Task brief » Could you print the stretch of lines below from the one with "Viewport: 1214px width, 902px" through the one with "The width and", exactly as they stand and without any pictures?

Collected data entries
[Start of Attachment]

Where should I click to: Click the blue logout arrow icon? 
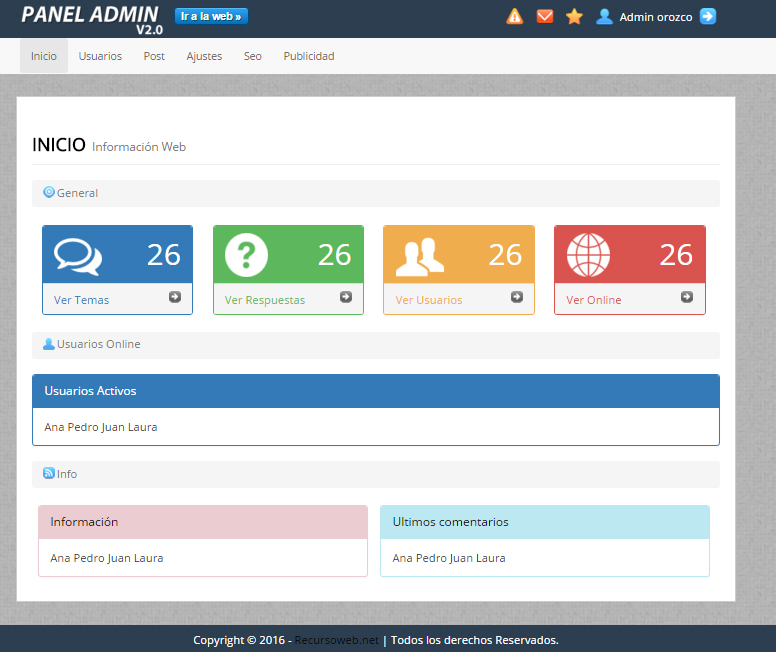708,16
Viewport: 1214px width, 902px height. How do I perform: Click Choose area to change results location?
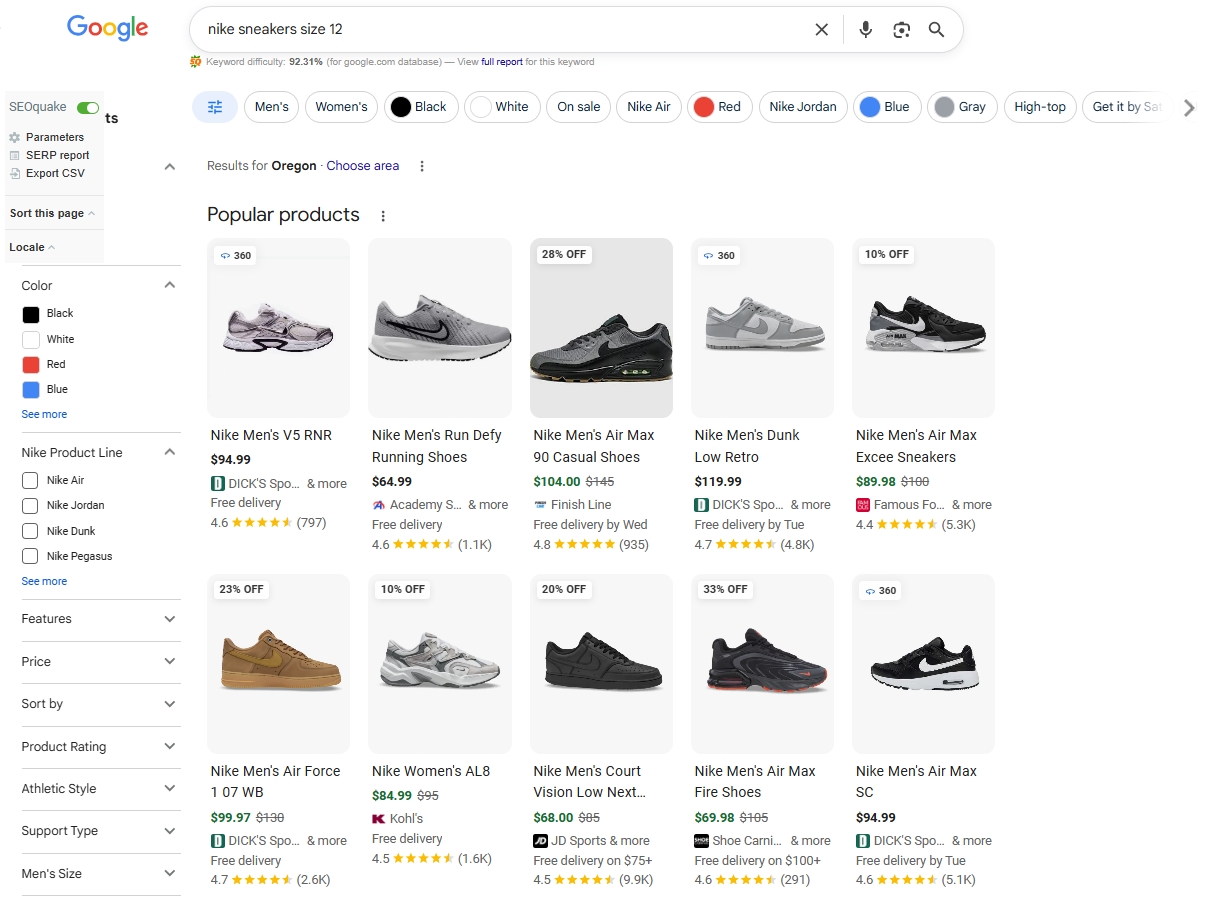(x=362, y=165)
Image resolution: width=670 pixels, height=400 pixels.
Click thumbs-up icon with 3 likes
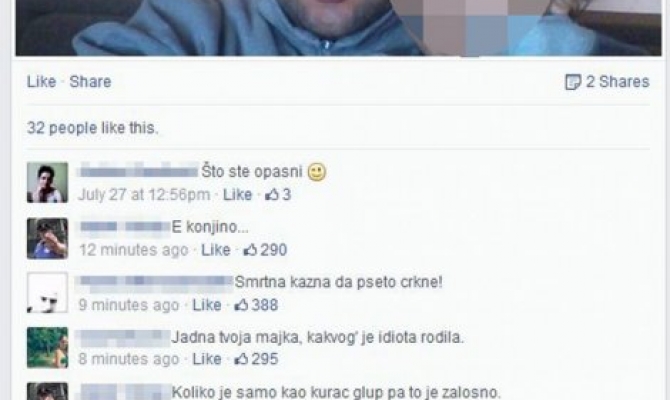tap(272, 195)
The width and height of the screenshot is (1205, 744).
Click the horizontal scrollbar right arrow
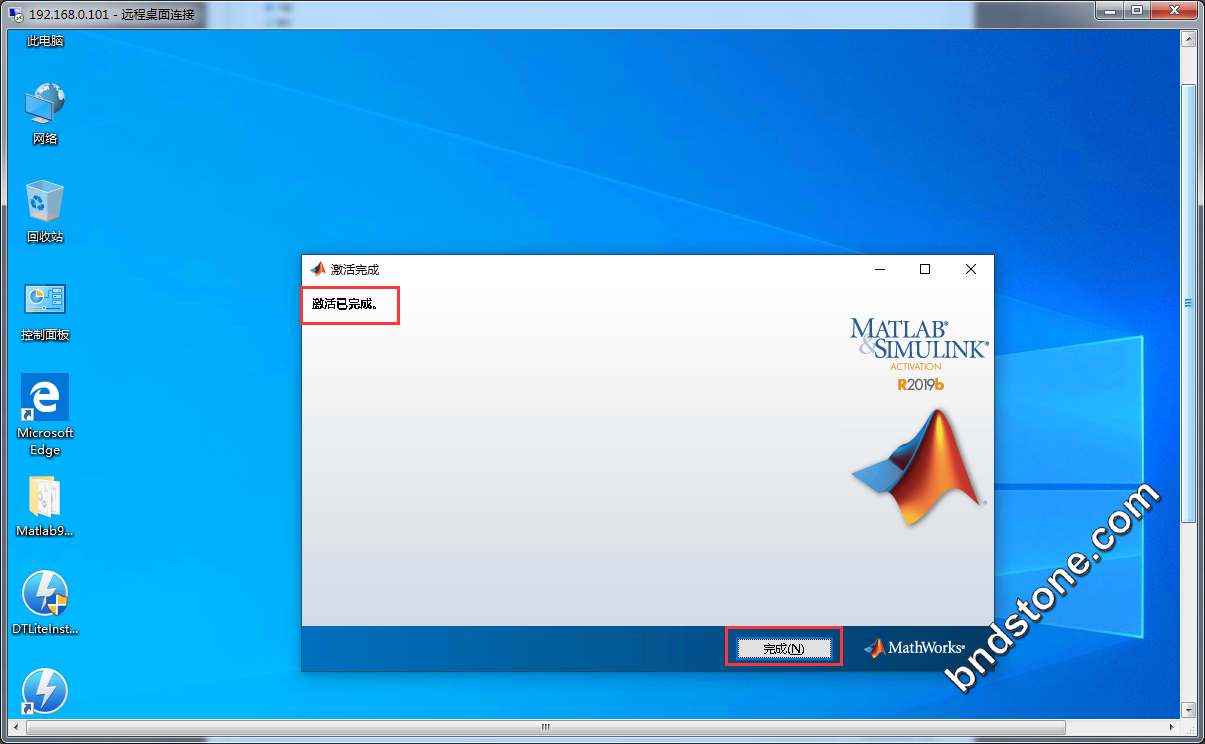click(1171, 727)
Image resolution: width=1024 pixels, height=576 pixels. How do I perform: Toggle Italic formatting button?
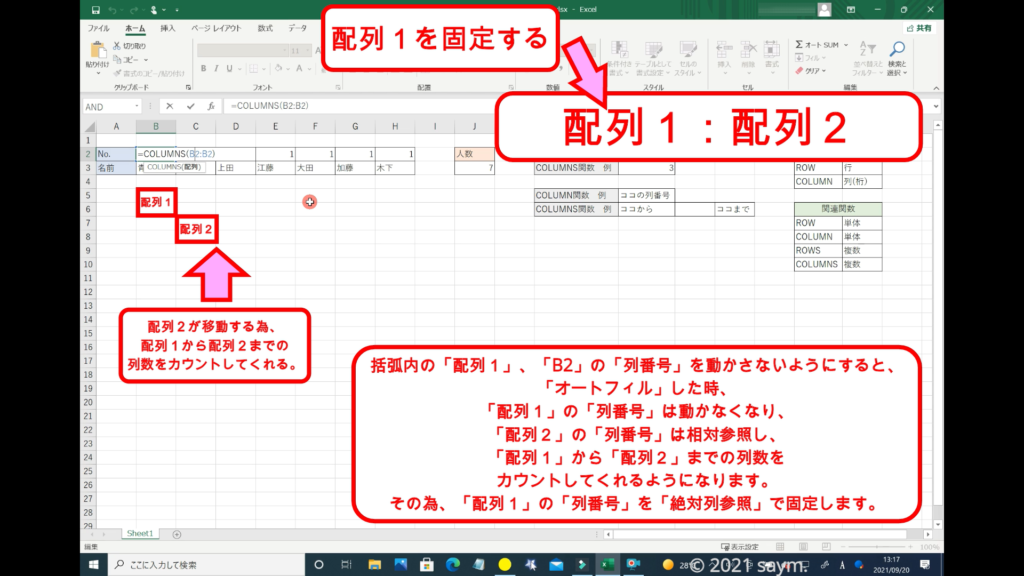(217, 69)
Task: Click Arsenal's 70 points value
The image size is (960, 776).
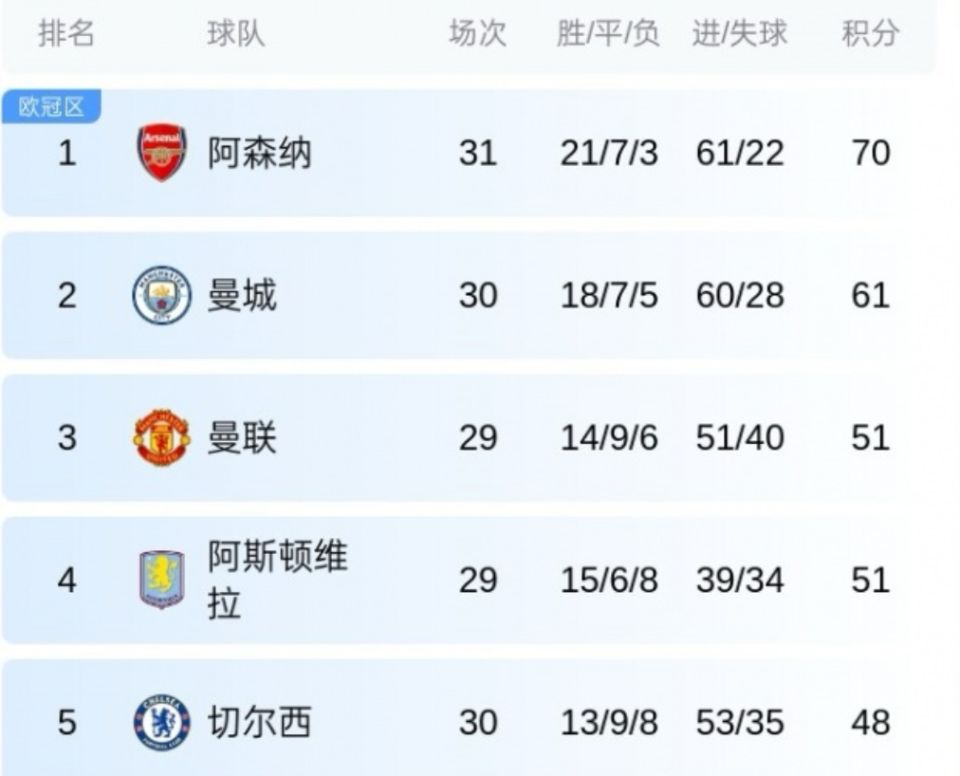Action: click(x=869, y=153)
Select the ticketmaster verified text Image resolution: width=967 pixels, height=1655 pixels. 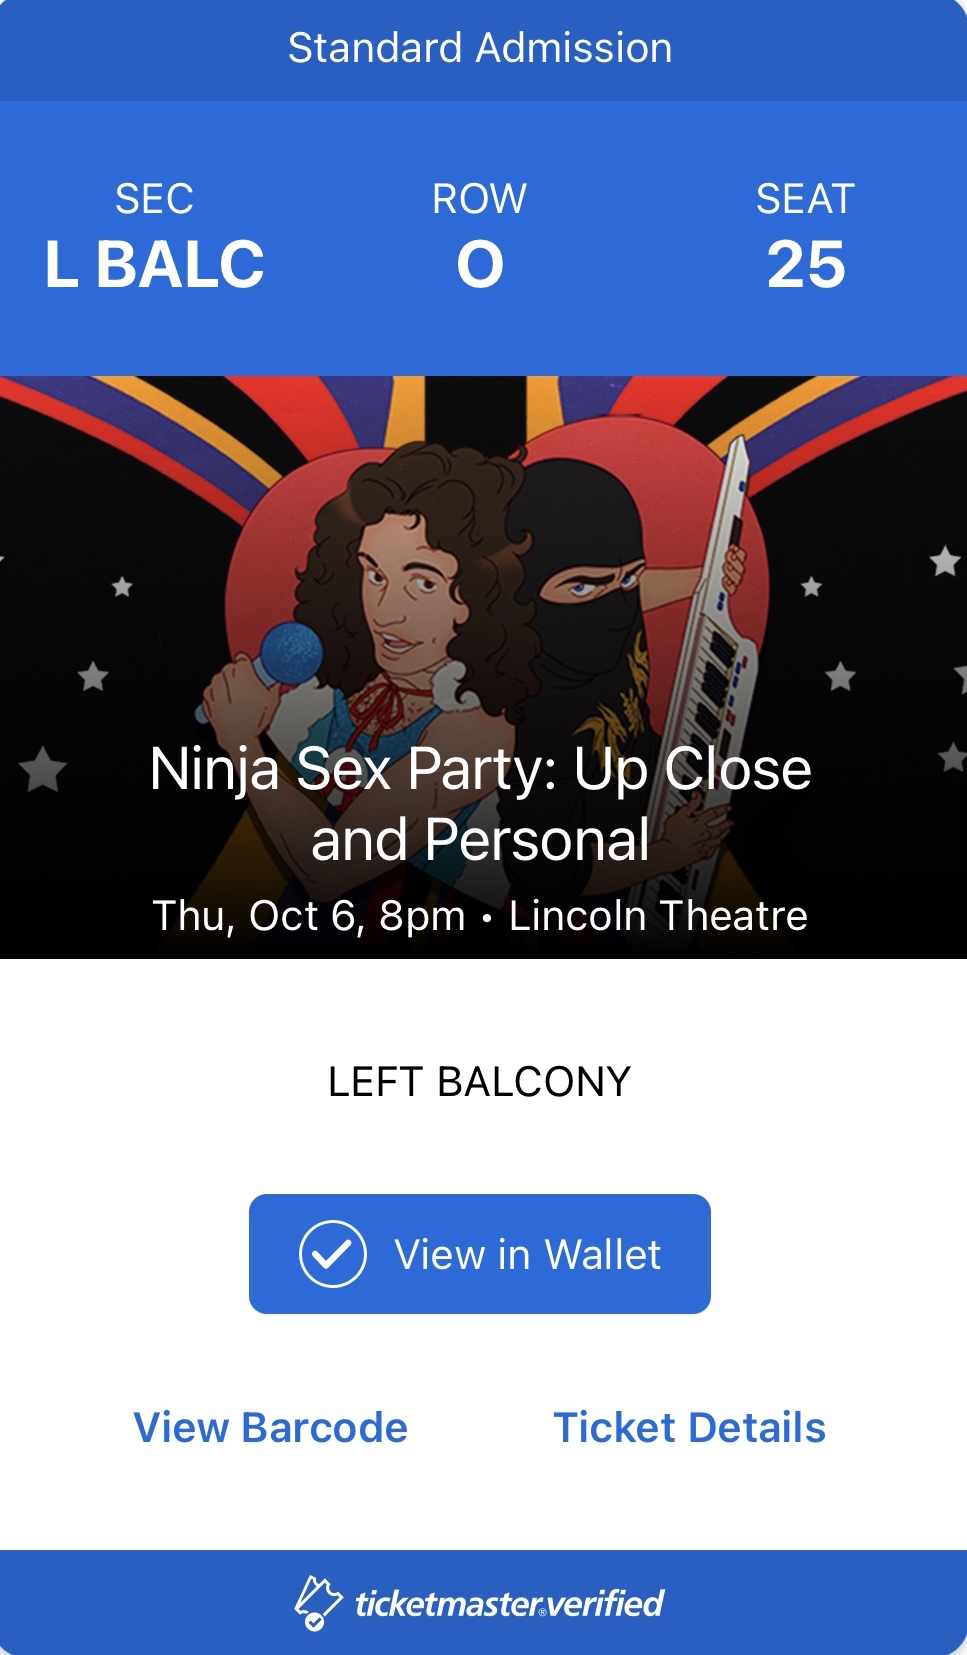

[End of Attachment]

Result »
Viewport: 1214px width, 902px height. How do I perform: Click Choose area to change results location?
(x=362, y=165)
Image resolution: width=670 pixels, height=400 pixels.
Click thumbs-up icon with 3 likes
tap(272, 195)
The width and height of the screenshot is (1205, 744).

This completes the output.